• [ACTIVITIES]:
#1 In the advice column, for how many years has the writer of the letter been married?
#2 Reproduce word for word the passage of the advice column starting at "Emotional abuse is" and ending at "and bear it.".

• [EXTRACT]:
=== Section Start ===
He controls my every move
Dear Counsellor,
I have been in a relationship for nine years, married five. This has been my worst life experience ever and I wouldn’t wish it on my worst enemy. This man tries to control my every move and it’s causing a mental breakdown.
He disrespects me constantly to make me feel useless and worthless; he is abusive in all aspects and I have had enough. I have no freedom in this relationship. I am not allowed to go anywhere apart from work, school and home. Sometimes I feel like am drowning in my own tears how often I cry.
I tried to do everything possible to be a good wife but it does not work. We split the bills at home and if there are times when there is no money for food, I help. When that is done, he says that I am having an affair and that’s where I get the money.
My husband is hated by a lot of individuals in the community and it hurts me to hear them speak bad things about him, but at the end of the day, I know they are telling the truth.
He is a compulsive spender and there are no future plans, no goals, and when I tried talking to him about our future, he doesn’t want to talk.
Counsellor, I could go on and on for days about this relationship from hell but it pains me to think about it. I have sought help multiple times and they only work until we reach the door.
At age 34 with three children, I have goals that I set that need to be accomplished for myself and for my children’s sake, but I can’t do this with a no-goal person. I need help like never before as this is killing me physically, emotionally and mentally.
Emotional abuse is just as or even more destructive than physical abuse, and has lingering devastating effects. The abused person is most times emotionally wounded with deflated self-esteem. As you have said, a feeling of uselessness and worthlessness is a characteristic that is present, as you have now internalised these negative expressions meted out to you by your partner.
People in dysfunctional relationships remain in this disagreeable environment for a number of reasons. Most stay in order to keep the family intact; some for financial and social security. For others, the thought of uprooting and starting all over is too much for them, and so a “can’t be bothered” mode set in and they decide to stay put and grin and bear it.
=== Section End ===
• [LISTED RECORDS]:
=== Section Start ===
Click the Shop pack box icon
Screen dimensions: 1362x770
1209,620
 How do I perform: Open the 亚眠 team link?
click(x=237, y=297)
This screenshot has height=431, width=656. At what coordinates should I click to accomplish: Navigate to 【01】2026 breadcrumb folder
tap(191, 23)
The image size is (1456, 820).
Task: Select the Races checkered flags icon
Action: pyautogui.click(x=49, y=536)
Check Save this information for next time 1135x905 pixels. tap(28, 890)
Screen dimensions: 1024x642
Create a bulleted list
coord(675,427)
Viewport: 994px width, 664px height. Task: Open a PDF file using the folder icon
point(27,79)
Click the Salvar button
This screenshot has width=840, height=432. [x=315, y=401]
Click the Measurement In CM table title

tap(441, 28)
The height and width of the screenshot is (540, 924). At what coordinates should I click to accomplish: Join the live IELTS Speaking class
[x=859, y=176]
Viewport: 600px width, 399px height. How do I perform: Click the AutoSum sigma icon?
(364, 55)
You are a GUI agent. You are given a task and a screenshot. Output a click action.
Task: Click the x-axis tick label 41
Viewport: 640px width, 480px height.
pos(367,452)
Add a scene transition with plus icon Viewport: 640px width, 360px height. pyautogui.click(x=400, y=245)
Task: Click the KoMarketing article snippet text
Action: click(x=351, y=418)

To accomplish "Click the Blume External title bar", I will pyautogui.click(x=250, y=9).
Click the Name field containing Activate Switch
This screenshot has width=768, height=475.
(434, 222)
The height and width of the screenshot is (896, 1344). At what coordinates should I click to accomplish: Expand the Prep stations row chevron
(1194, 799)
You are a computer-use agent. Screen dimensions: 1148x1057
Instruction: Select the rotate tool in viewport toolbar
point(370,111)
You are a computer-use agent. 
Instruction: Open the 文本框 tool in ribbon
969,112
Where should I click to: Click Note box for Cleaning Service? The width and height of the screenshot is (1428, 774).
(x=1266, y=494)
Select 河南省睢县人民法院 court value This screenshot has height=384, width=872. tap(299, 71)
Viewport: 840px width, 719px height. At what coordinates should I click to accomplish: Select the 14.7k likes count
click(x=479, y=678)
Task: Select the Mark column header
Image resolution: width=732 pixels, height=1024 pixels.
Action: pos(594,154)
=== Section End ===
• [ANSWERS TO THE TASKS]:
#1 Five years.

#2
Emotional abuse is just as or even more destructive than physical abuse, and has lingering devastating effects. The abused person is most times emotionally wounded with deflated self-esteem. As you have said, a feeling of uselessness and worthlessness is a characteristic that is present, as you have now internalised these negative expressions meted out to you by your partner.
People in dysfunctional relationships remain in this disagreeable environment for a number of reasons. Most stay in order to keep the family intact; some for financial and social security. For others, the thought of uprooting and starting all over is too much for them, and so a “can’t be bothered” mode set in and they decide to stay put and grin and bear it.